Our final three articles this year dealt in different ways with mathematical culture. Braun wrote about the challenge of balancing our ideals and our reality in the realm of teaching. Ellis Hagman wrote about the cultural differences between mathematics research and mathematics education research, and the questions she often gets from colleagues about her work as an educational researcher.

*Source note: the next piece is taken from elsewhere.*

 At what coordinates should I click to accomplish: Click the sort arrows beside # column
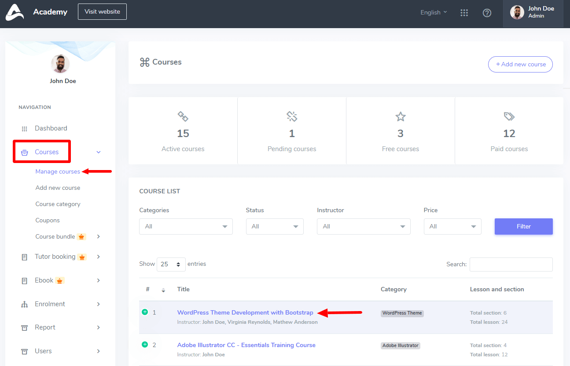tap(163, 290)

Buckmire, Murphy, Haddock, Richardson, and Driscoll described several of the mathematics education projects funded by the National Science Foundation, and invited readers to contact them with ideas for proposals and projects.
- Benjamin Braun: Aspirations and Ideals, Struggles and Reality
- Jess Ellis Hagman: What is Math-Ed Research All About? As Explained by a Muggle in a Math Department
- Ron Buckmire, TJ Murphy, John Haddock, Sandra Richardson, Brent Driscoll: The National Science Foundation Has Resources to Help You Improve the Teaching and Learning of Undergraduate Mathematics
Every student has their strengths and weaknesses. It is best to understand the weakness of students to create study program that will improve their weakness efficiently. A great teacher will prioritize to improve what is lacking with students than focusing with their strengths.